The Most Urgent Questions about American Violence

We have to address the reasons for violence beyond mental health.
I found a sort of morbid comfort in the fact that Jon Stewart had the same problem that I did yesterday after the news broke about the attack in Charleston. No jokes. No mirth, no whimsy, no quips. No happiness. Just a head full of questions, and a heart that will not stop hurting. Nine people were killed. If you’d prefer to get slightly more technical, nine Christian Americans, one a United States senator, were killed in an American city in a premeditated attack by another American. This all happened inside of a historic landmark church while people were worshiping.
People are understandably outraged. Unfortunately, no one really knows what to do about it. Shouldn’t it be easy? If Muslims were behind this, Christian extremists would be bombing mosques right now. If Satanists did it, we’d have laws banning “evil” religions being put on the books next week. There seems to be something about this horrific act of violence that makes it harder to figure for some reason. I wonder what it is?
The Facts
A 21-year-old white American male attended a bible study at the Emanuel African Methodist Episcopal Church in the American city of Charleston, South Carolina, got up and over the course of 30 minutes and five reloads gunned down nine black Americans. Those are the facts laid out as plainly as they can be, and in the wake of this tragedy we’ve got President Obama talking about gun control, the right shoehorning a narrative about a war against Christianity, and the left debating over whether or not this is a hate crime or domestic terrorism.
Well one hour before this writing, the alleged murderer confessed to shooting saying that he did it “to start a race war.” If that doesn’t throw any non-racism notions out the window, then someone has an agenda, or is far too mired in racism of their own to see what their own beliefs really allow. Why else would someone drive across town to a church founded during the height of American slavery, and murder its active black congregation? Why would this person pause during said murdering to tell the people that the reason he was killing them because they’re “raping all women” and “stealing his country?”

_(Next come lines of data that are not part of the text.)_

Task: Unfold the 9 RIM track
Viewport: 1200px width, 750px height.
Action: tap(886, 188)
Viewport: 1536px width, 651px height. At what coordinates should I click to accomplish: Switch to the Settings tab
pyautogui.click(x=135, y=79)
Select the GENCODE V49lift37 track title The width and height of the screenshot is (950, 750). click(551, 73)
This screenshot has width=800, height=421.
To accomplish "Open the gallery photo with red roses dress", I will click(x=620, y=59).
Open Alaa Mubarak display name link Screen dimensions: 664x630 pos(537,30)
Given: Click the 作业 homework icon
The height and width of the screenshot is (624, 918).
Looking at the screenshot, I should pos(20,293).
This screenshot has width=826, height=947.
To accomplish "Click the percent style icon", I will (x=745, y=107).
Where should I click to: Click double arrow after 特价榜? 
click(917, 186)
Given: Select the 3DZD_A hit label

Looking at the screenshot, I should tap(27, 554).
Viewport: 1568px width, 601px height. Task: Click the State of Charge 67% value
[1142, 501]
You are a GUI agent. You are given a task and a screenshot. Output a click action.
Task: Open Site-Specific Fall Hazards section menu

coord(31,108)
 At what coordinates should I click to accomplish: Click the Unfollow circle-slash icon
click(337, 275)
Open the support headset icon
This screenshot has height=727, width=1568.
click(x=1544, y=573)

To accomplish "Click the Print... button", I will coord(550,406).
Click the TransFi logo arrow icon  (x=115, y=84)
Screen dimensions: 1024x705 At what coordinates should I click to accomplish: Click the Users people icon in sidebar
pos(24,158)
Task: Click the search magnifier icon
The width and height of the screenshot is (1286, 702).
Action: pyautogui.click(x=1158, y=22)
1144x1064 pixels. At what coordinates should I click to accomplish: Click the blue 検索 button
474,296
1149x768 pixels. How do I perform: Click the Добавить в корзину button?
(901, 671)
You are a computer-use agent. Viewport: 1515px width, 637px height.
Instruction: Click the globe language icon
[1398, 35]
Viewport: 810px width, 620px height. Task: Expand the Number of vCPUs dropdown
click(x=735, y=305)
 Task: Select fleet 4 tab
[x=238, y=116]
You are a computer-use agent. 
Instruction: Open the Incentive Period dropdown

Apparently this person stopped getting information after 1955. Did he not know that according to RAINN 4/5 rapes are committed by someone known to the victim? Had he not heard about the widening income gap between white and black Americans? Had he not been made aware of the rash of unarmed Blacks killed by police over the last year? Did he not know that Blacks make up 1 million of the United States prison population of 2.3 million? Hell, had he never even heard of black on black crime, food deserts, or redlining before? I believe it was philosopher Chris Rock who famously looked around said, “Who’s winning? Cause it ain’t us!”
The Questions
It’s almost like this killer is feeding off some completely different narrative the one that data or even common sense suggests. So where is he getting this stuff? Rather than asking “why” yet another white male would shoot a bunch of people, perhaps we should start asking more nuanced questions not only of him, but of ourselves. For instance:
- Where did yet another white male learn such a potent and reactionary brand of hate?
- No man is an island. Who put him up to throwing his future away in an attempt to kick off a race war?
- For someone seemingly unaware of current events, how did he even know to attack an institution with such a storied and long history amongst the black community of Charleston?
- Where does he get his news?
- What goes on in the online groups of which he’s a part?
- Is this what happens when misinformation is allowed to run rampant in young minds?
- This guy was only 21, so what was his entire community been feeding him his whole life?
- His family? Friends?
- Why did he never question it?
- Where else did they learn it?
- Has he ever spent any significant time with black people before?
- Why did he think violence was the answer in the first place?
Then, after asking these things of this murderous member of our society, turn around and ask every single question about yourself. Do you know what backward beliefs and dangerous biases you are holding onto in this moment?
Instead of simply calling someone crazy and dismissing them, perhaps our time could be better spent delving into our own biases. How irresponsibly have we acted to our friends, neighbors, and countrymen that we are content to let them live lives blinded by hatred and filled with misinformation? Why in American society are we so comfortable with the fear and hate? Why are we not calling for an end to domestic terror groups en masse? Why is our first response when told of tragedies like this to call for murder or torture? America houses 25% of all prisoners in the world, and the CIA has told us repeatedly that torture doesn’t work, yet many of us continue to believe that physical and psychological pain and isolation are the only options we have in dealing problem citizens, even though the threat of prison didn’t deter 2.3 million people from committing crimes already. How detached from reality are we to remain blinded to this rather fundamental truth about our humanity and existing in a broken system?
Us vs Us
Murder, mayhem, hate, violence and death… This isn’t an “us vs them” style problem. It’s time for us to start taking responsibility for what members of our community do, and I mean our larger community across the arbitrary lines we’ve made for ourselves. We should start at home. How bias are our views? What false evidence appearing real motivates us. What misdirections and mistruths are we spewing as fact? What people are we leaving out in our own lives? To whom can we lend our voice and time? If we only bury our head in semantic arguments or decide racially-based domestic terrorism is someone else’s problem, we will only be right. Unfortunately, we will heal nothing, we will fix nothing, and we will never transcend our American cycle of violence.